Exhibit 10(ii)(ap)
X. X. XXXXXX COMPANY, INC.
FORM OF SEVERANCE AGREEMENT
[Date]
PERSONAL AND CONFIDENTIAL
Dear ______________________:
As you are aware, the Board of Directors of X. X. Xxxxxx Company, Inc.
("Company") has adopted the 1999 Separation Allowance Program for Profit-Sharing
Management Associates ("Program") to protect associates and their families in
the event their jobs are negatively affected by a Change of Control of the
Company. The Company considers you a key officer and needs your best efforts,
skills and dedication in the event of a Change of Control of the Company to
assure that the best interests of all its stockholders are protected, as
determined by the Board of Directors. The Company recognizes that the course of
action which it decides upon and which you will be responsible to implement may
be contrary to your own personal interests and needs. For the purpose of
assuring the continued availability of your best efforts, skills and dedication
which are now and will be required in such difficult circumstances to obtain the
most beneficial outcome for the Company's stockholders, the Company offers, in
consideration of your continued services, to provide you with a separate lump
sum severance payment in lieu of the lump sum severance payment under the
Program or your employment contract, as the case may be, in the event of a
Change of Control of the Company, as follows:
1. ALTERNATIVE SEVERANCE ARRANGEMENT. If, within six months following a Change
of Control of the Company (as defined in Exhibit A attached hereto), your
employment by the Company terminates, voluntarily or involuntarily, for any
reason other than disability or death, you shall receive the Severance
Payment, together with all the other benefits provided for in the Program
or your employment contract, as the case may be.

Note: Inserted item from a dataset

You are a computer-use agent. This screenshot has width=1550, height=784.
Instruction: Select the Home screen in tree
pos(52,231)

(a) The Severance Payment will be paid to you immediately upon your
termination of employment in one lump sum, subject to applicable
withholding taxes.
(b) This alternative severance arrangement shall terminate upon the
expiration of six months from the date of a Change of Control.

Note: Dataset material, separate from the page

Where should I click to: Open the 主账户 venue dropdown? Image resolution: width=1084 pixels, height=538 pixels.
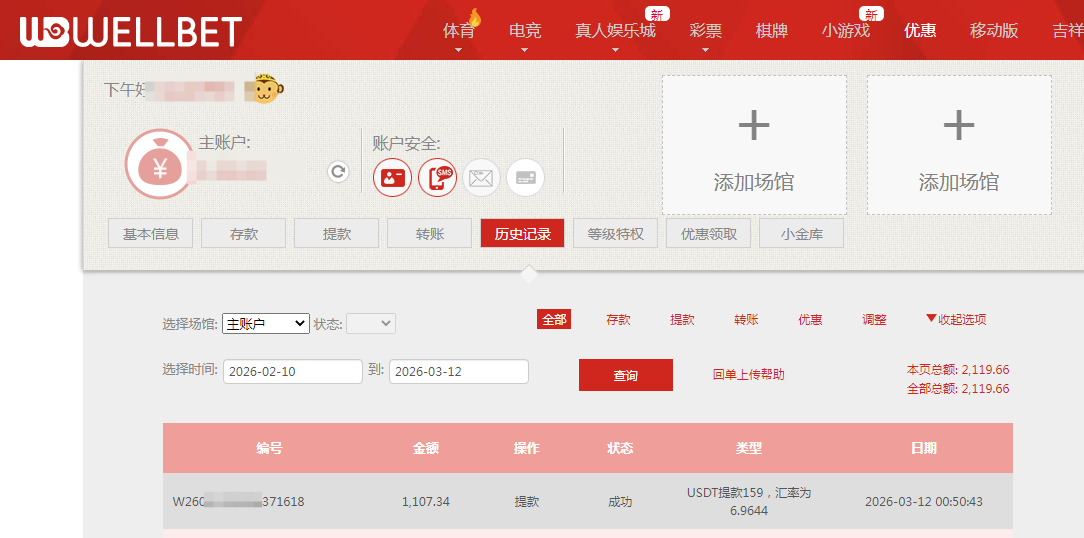265,324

For the purposes of this agreement, Severance Payment shall mean an
amount equal to the sum of the following:
I. Three times your then current annual base rate of salary, plus
II. Three times the Management Incentive Compensation Plan award for which
you are eligible based on your salary at the time the Severance
Payment is computed, payable at the target level ($1.00 unit value),
plus
III. Three times the Economic Value Added Performance Plan award for which
you are eligible, payable at the target level ($1.00 unit value)
calculated on your salary at the time the Severance Payment is
computed, without regard to any negative balance in your Bonus Reserve
Account under that Plan.
IV. If you become entitled to the Severance Payment and/or other benefits
under the Program, you shall also be entitled to receive the Code
Section 280G Gross-Up Payment described in Section 4.10 of the
Program, if applicable.
2. TERM OF THIS AGREEMENT. The term of this agreement is one year
beginning February 8, 2000. This agreement shall be automatically
renewed for additional one year terms unless terminated by the Board
of Directors of the Company by the delivery of written notice to you
not less than thirty (30) days prior to the end of the term.
3. MISCELLANEOUS.
(a) The Severance Payment is in lieu of Severance Pay under Section 4.01
of the Program. If you receive a Severance Payment under this
agreement, you shall also be entitled to receive immediately any other
benefits to which you may be entitled under the Program without the
need for an actual or constructive termination of employment. If you
do not terminate your employment within six months after a Change of
Control, then you shall continue to be entitled to all the benefits,
including Severance Pay, provided for in the Program for the remaining
term of the two year period provided for in the Program after a Change
of Control.
(b) You shall not be required to mitigate the amount of any Severance
Payment paid to you by seeking other employment or otherwise, nor
shall the amount of any Severance Payment be reduced by any
compensation earned by you as the result of employment by another
employer, by retirement benefits, by offset against any amount claimed
to be owed by you to the Company, or otherwise.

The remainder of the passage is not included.